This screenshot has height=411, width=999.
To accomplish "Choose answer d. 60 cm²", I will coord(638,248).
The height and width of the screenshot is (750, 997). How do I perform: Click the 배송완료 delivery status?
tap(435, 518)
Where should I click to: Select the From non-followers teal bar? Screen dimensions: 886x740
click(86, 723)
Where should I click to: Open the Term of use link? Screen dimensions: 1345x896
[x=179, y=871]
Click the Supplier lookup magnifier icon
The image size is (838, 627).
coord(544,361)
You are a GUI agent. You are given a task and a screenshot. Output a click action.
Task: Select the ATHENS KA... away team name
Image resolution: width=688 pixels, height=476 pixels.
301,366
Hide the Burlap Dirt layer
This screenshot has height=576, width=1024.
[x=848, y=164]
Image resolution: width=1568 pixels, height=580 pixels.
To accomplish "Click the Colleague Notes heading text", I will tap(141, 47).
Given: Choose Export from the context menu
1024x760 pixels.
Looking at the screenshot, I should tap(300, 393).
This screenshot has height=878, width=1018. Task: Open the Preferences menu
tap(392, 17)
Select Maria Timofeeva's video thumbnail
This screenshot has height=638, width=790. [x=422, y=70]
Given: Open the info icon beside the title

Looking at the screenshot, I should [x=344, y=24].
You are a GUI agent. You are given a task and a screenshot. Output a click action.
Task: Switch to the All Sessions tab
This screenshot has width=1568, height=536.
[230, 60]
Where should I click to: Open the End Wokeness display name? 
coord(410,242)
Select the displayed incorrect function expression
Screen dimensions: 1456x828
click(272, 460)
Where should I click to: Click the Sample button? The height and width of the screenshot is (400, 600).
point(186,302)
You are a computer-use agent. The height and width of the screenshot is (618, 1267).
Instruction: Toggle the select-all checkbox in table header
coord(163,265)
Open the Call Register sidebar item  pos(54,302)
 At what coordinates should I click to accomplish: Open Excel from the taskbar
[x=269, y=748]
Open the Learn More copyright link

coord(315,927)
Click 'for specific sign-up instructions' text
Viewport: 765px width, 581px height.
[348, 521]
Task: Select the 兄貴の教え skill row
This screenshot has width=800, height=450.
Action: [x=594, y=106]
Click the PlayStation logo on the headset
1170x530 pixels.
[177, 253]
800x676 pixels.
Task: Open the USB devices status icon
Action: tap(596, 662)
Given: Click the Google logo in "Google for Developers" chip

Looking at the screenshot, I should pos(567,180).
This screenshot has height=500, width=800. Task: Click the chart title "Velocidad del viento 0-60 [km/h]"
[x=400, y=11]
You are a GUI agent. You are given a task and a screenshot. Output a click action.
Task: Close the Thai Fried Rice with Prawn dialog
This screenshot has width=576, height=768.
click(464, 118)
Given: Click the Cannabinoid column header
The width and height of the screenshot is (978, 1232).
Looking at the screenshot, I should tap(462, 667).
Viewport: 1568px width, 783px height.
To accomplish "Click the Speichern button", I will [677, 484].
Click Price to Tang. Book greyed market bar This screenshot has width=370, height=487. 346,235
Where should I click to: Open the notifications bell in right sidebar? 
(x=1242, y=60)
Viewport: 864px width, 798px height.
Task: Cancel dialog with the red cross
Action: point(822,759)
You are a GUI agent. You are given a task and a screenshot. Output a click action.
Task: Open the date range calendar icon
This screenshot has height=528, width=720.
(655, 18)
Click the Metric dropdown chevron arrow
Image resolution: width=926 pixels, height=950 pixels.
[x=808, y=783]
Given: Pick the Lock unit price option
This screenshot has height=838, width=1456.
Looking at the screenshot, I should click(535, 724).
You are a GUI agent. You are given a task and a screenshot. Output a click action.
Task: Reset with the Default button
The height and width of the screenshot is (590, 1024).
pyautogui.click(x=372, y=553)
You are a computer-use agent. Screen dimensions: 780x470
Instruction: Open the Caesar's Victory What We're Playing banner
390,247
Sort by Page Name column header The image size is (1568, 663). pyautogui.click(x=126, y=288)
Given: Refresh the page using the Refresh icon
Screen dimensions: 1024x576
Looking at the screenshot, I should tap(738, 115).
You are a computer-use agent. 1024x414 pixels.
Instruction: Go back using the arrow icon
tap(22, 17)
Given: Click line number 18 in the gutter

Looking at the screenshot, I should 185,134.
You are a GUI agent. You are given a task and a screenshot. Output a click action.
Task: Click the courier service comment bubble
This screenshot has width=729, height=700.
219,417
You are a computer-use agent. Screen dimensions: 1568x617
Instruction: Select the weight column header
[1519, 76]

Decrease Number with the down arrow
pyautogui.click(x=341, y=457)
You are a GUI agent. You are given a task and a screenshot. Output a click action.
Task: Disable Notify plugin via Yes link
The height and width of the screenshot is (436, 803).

□ □ □ □ □

What lines in the listing above contain the word "will"? Show each one.

■ **Problem solution**
To accomplish "Choose answer d. 60 cm²", I will coord(638,248).
To accomplish "Click the Colleague Notes heading text", I will tap(141, 47).
To accomplish "Click the Speichern button", I will [677, 484].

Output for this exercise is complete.